As the Supreme Court in the US debates over the Defense of Marriage Act and Prop 8 from California that prevents marriage between any couple which does not comprise of one member from each sex, I thought it would be an appropriate moment for me to pen down my views on the whole affair.

Let’s start with Marriage. To me, a non-theocratic, secular state has no business establishing laws that govern the co-habitation of two consenting adults. This is because, fundamentally, marriage is a religious concept that actually has no legal standing. We, as idiot human beings, have given it a standing and a position in society that it does not merit. By sewing up co-habitation with societal needs such as healthcare, property rights, and the over-reaching “benefits”, we have given a completely ridiculous institution  strong legal ground. Marriage does not really mean anything. If there were no economic and social benefits to marriage, I am sure that no one would march up to the court and register their co-habitation. Anything that consenting adults do behind closed doors is their business, not the state’s and definitely not the society’s. The word “marriage” has come to signify a legally binding contract between two adults. But given the alacrity with which people nullify this contract (also known as divorce), it is probably high time to evaluate the elevated status this term has in society.

What is the point of marriage? As the lawyers argue in the Supreme Court, is marriage’s point procreation? If that’s the case then all infertile couples and people over a certain age should not be allowed to marry — a point that the judges made. Also, then why limit a man to only one woman? If  procreation is the purpose then should one not sow his seeds as far and wide as possible? So, procreation is not the point, then what is? Objectively, and secular-ly, there really is no purpose, except companionship — which does not require legal sanction or overview. At some point in time, maybe the contract of life-long co-habitation had some meaning, but not anymore. If people want to stay together for life, good for them — they do not need a contract for this! Especially not one that can so easily be nullified.

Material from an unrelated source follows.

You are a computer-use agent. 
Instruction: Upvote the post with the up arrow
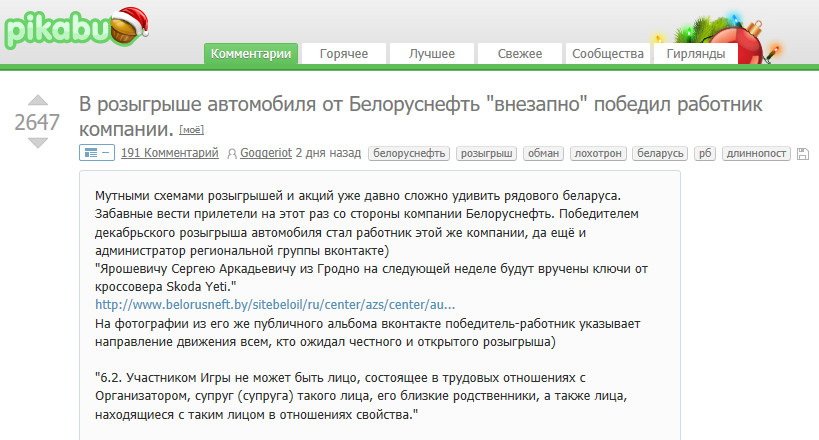pos(38,100)
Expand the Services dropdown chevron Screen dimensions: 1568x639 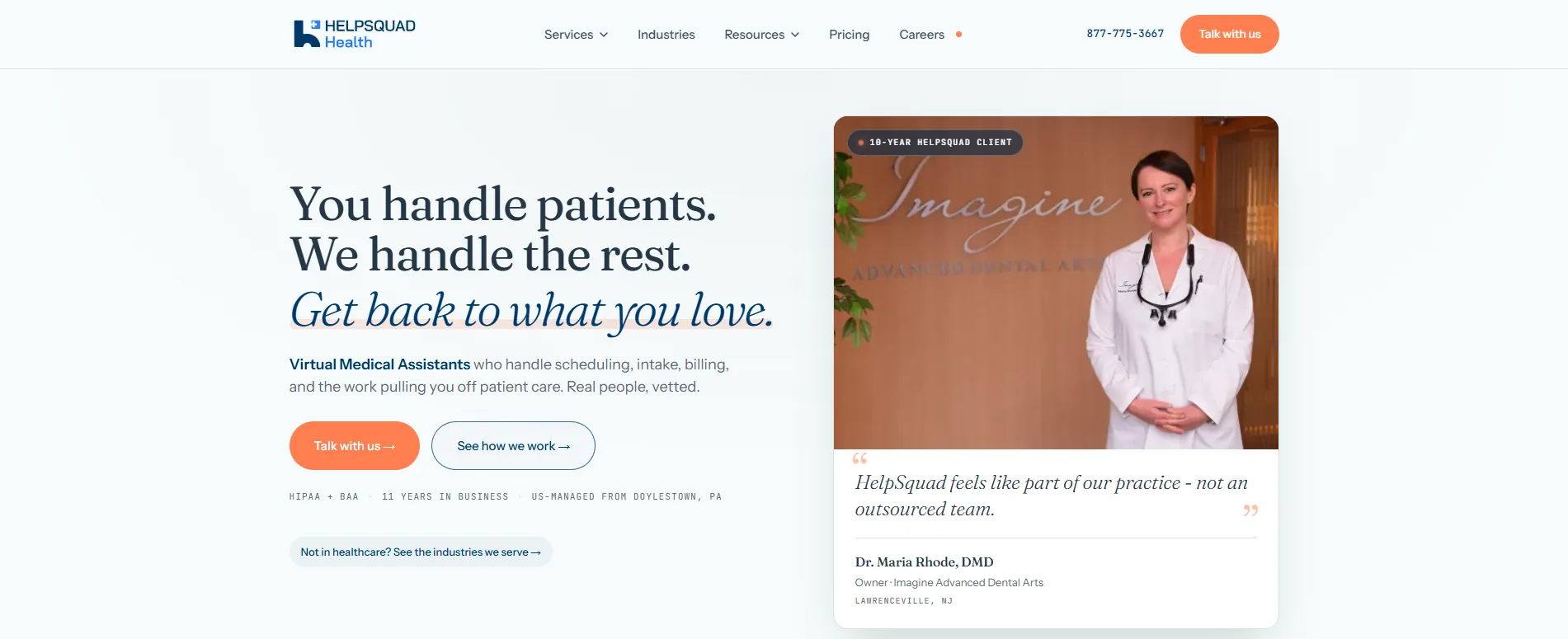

In today’s society , the only point of marriage is the legal, economic and social ramifications. I find it ludicrous that healthcare should be tied to this stupid notion of a pointless concept. I have very left-leaning views on healthcare, which I consider one of the primary needs of man that society needs to meet (yes, universal healthcare); however, even if such a system did not exist, all people who can take care of themselves should do so by themselves, and all those who cant, should be taken care of by the state, while constantly attempting to make them independent. What of the children you say? Ah, this is where my liberal views come into the picture again. Just like health, education should be a state’s responsibility, not a parent’s — this way, society would not distinguish between those who have parents and those who don’t. Morally, every parent is responsible for the general well-being of the child. As is already the case in most developed countries, the society is an overseer. If parental supervision is found lacking, then the society steps in and takes the necessary action. In the whole process, I do not see how a legal contract of co-habitation has any role to play.

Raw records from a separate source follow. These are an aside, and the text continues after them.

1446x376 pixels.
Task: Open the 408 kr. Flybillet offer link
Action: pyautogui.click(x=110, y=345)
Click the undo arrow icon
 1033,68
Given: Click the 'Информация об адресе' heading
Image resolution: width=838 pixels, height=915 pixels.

I am all for LGBT rights and equality, as I have mentioned before on this blog. I do not see why any two consenting adults must be legally discriminated against. I am going a step further to state that a religious concept of marriage has absolutely no reason to find itself on the legalese of a secular country. I am not saying that people should not be married; go ahead, celebrate your co-habitation as per the dictates of your religion, but please oh please do not involve the state in the business. What’s next? The state telling you legal sex-positions — oh wait, that’s already been done before :

“Although the Bible does not mention sexual positions, from the 6th to 16th centuries, some Church authorities taught that intercourse should be face-to-face, man-on-top, primarily because they believed that semen flows with gravity, leading to conception.[6] Exceptions were made for couples dealing with illness, obesity, or pregnancy. According to John Bancroft’s Human Sexuality and Its Problems, Thomas Aquinas believed that crimes against nature included intercourse in “unnatural” ways. Protestants did not communicate proper sex positions, and the Catholic Church eventually abandoned its discourse on the topic.[66] Simon Hardy wrote that the missionary position was used to distinguish “bestial and civilized sex.”[67]